Run the cell below and make sure that all the tests run successfully.

In [None]:
%%unittest_main
class TestTask2(unittest.TestCase):
    def test_q1(self):
        # find the id of the most recent post
        r = run_query(q1, posts_df)
        self.assertEqual(r, 95045)

    def test_q2(self):
        # find the number of the users
        r = run_query(q2, users_df)
        self.assertEqual(r, 91616)

    def test_q3(self):
        # find the user id of the user who posted most number of answers
        r = run_query(q3, posts_df)
        self.assertEqual(r, 64377)

    def test_q4(self):
        # find the number of questions
        r = run_query(q4, posts_df)
        self.assertEqual(r, 28950)

    def test_q5(self):
        # find the display name of the user who posted most number of comments
        r = run_query2(q5, users_df, comments_df)
        self.assertEqual(r, "Neil Slater")



Success

.....
----------------------------------------------------------------------
Ran 5 tests in 7.437s

OK
Out[26]: <unittest.runner.TextTestResult run=5 errors=0 failures=0>

#### Subtask 4: answering to questions about Spark related concepts

Please answer the following questions. Write your answer in one to two short paragraphs. Don't copy-paste; instead, write your own understanding.

1. What is the difference between 'DataFrame', 'Dataset', and 'Resilient Distributed Datasets (RDD)'? 
2. When do you suggest using RDDs instead of using DataFrames?
3. What is the main benefit of using DataSets instead of DataFrames?

Write your answers in the next cell.

#### 1. DataFrames, Datasets and Resilient Distributed Datasets (RDDs)

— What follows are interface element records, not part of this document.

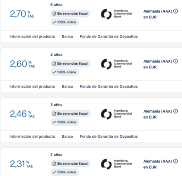Viewport: 182px width, 176px height.
Task: Click 100% online badge on 4 años offer
Action: (x=65, y=72)
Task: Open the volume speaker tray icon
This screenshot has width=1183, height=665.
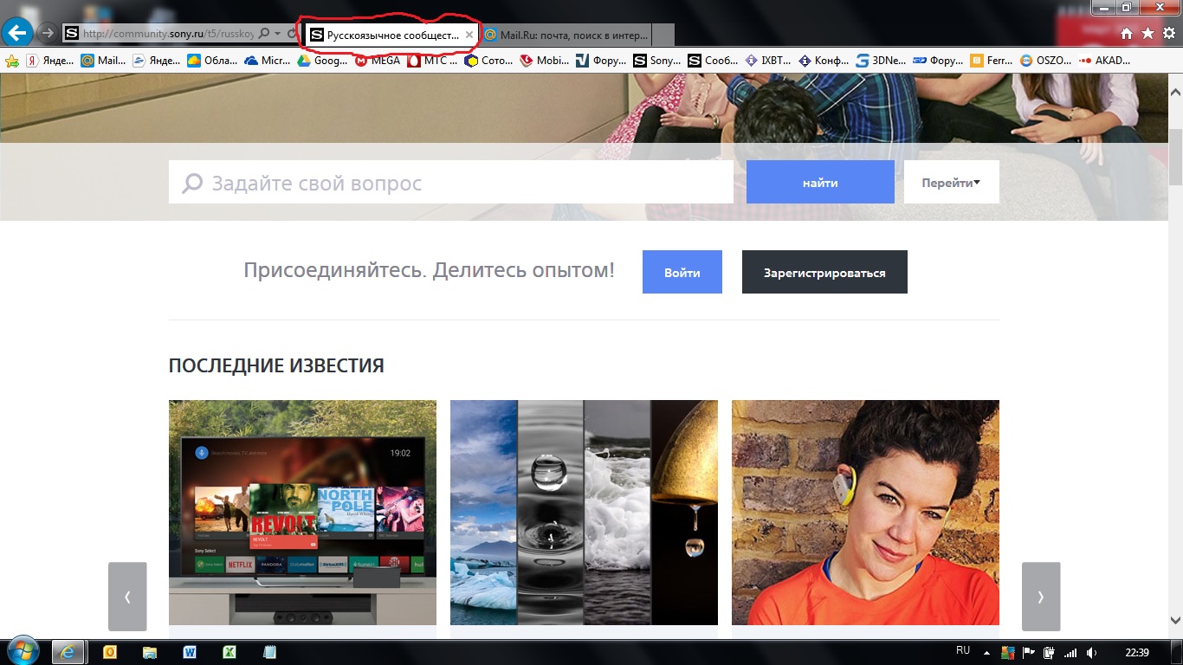Action: pyautogui.click(x=1092, y=652)
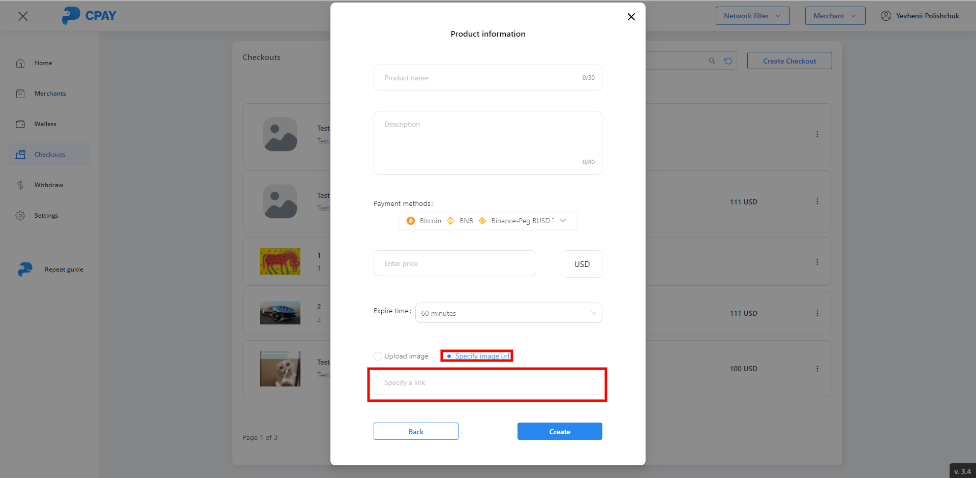Go to Wallets in sidebar
Viewport: 976px width, 478px height.
45,124
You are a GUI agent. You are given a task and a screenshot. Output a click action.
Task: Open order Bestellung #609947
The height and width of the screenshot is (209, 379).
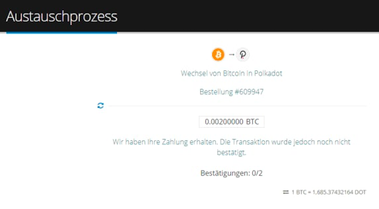pos(232,92)
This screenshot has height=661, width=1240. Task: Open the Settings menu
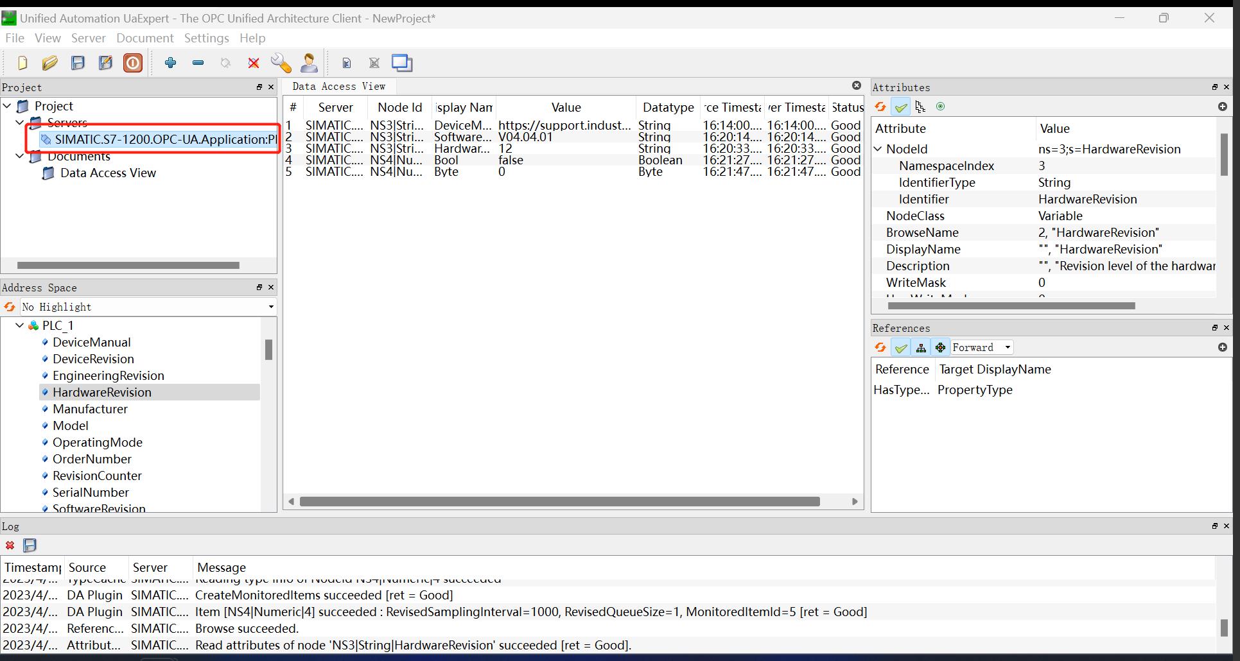click(x=206, y=38)
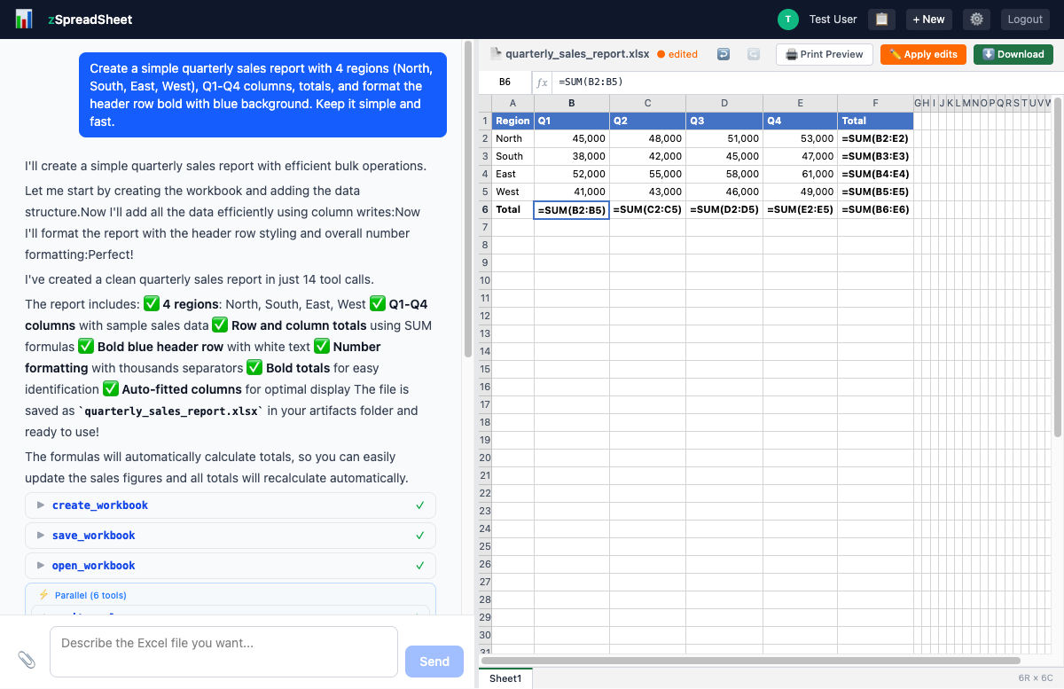The width and height of the screenshot is (1064, 689).
Task: Select the Sheet1 tab
Action: (505, 678)
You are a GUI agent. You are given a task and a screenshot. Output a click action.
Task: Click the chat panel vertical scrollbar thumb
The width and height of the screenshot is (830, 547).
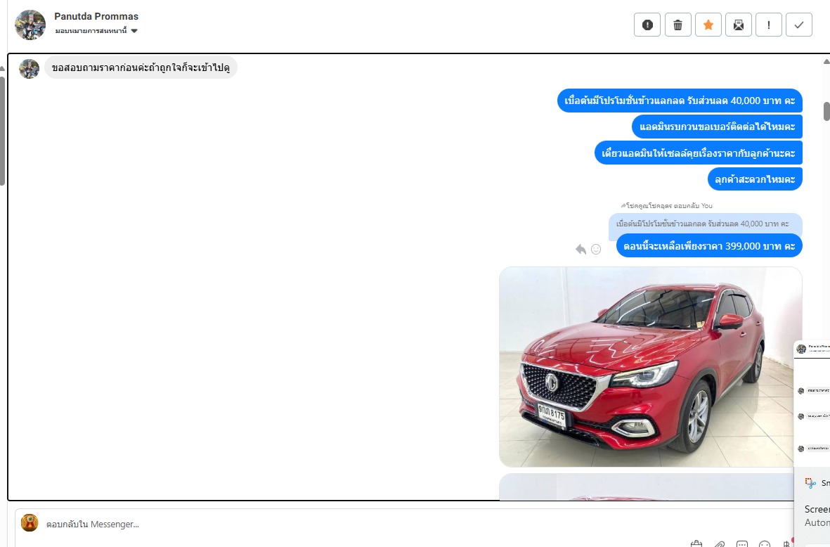pos(826,111)
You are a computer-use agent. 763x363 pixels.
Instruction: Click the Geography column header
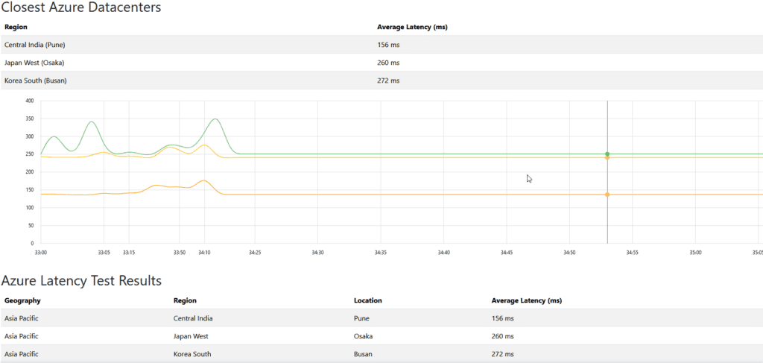tap(22, 300)
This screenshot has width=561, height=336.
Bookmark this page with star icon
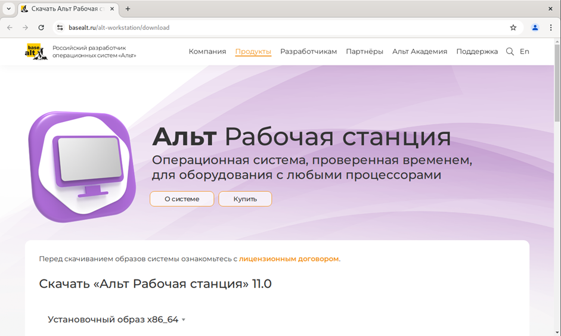(x=513, y=27)

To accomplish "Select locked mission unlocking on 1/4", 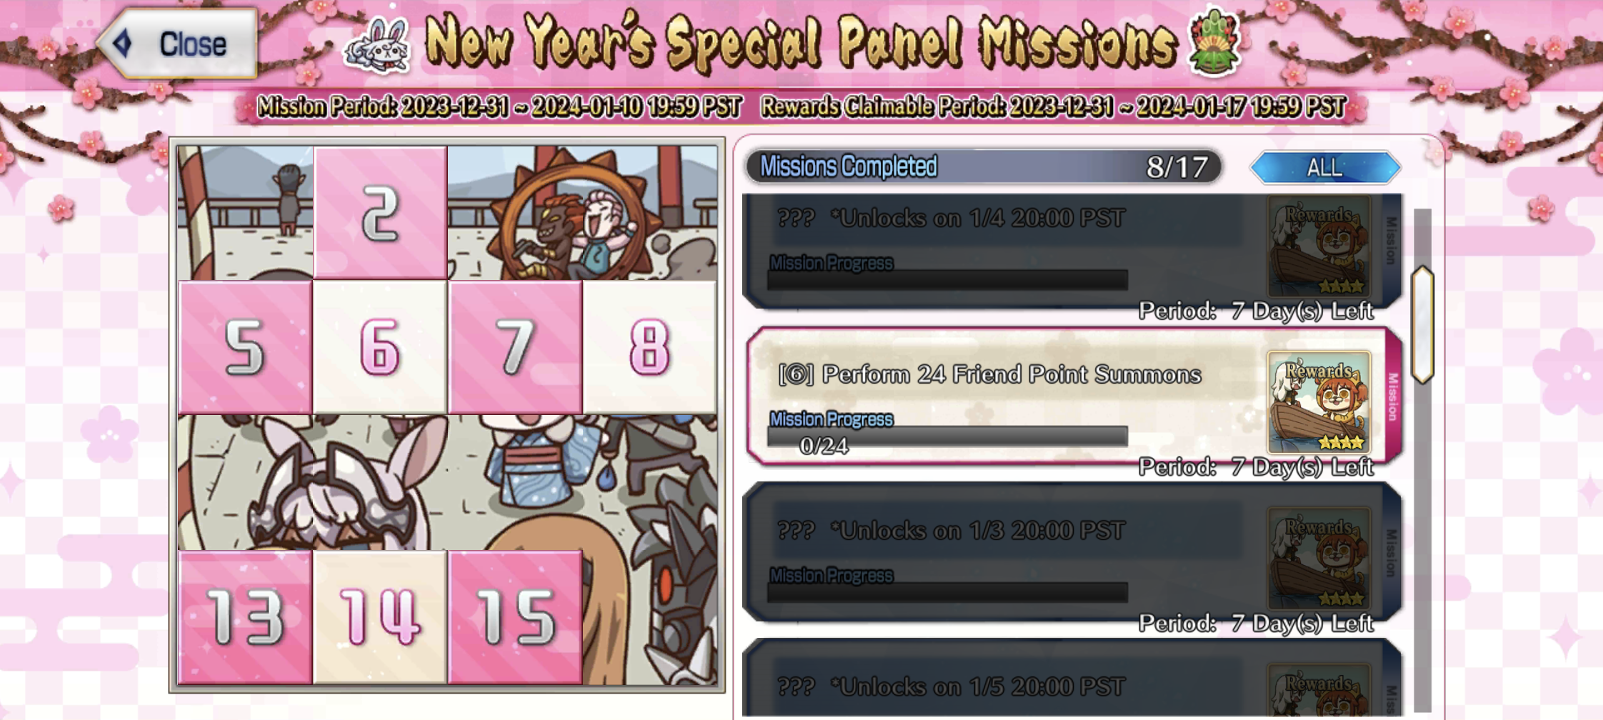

The key difference between RDDs on one hand, and DataFrames/Datasets on the other hand, is that an RDD treats its data as **unstructured**, whereas a DataFrame/Dataset has a **schema** that defines **named columns** for its data. Datasets are essentially a more **type-safe** version of DataFrames. A `Dataset<T>` is a dataset with elements of type `T`, and in Spark 2.0, a DataFrame is an alias for `Dataset<Row>`, where `Row` is an untyped object (though still with a defined schema at runtime).

The defined schema of DataFrames and Datasets allow the use of **Spark SQL**, so users may write SQL queries instead of using Spark methods. The Spark SQL engine also includes an **optimizer**, which can drastically improve performance of operations on these DataFrames/Datasets.

#### 2. When to use RDDs instead of DataFrames

RDDs are preferable to DataFrames when the **schema of the data is unknown**. In this sense, RDDs may be more flexible, as they do not require the user to define the schema of the data. RDDs should likely not be used instead of DataFrames if the data _has_ a known schema and the system can benefit from the improved performance of DataFrames' optimizer.

#### 3. Benefits of using Datasets instead of DataFrames

Datasets provide better **compile-time type safety** than DataFrames. The generic type `T` of `Dataset<T>` (as described in answer 1) allows the compiler to check that the Dataset API is used correctly according to the data type. This obviously only works for statically typed compiled languages – in Python, DataFrames are used where Scala/Java could use Datasets, since Python does not have built-in compile-time type checking.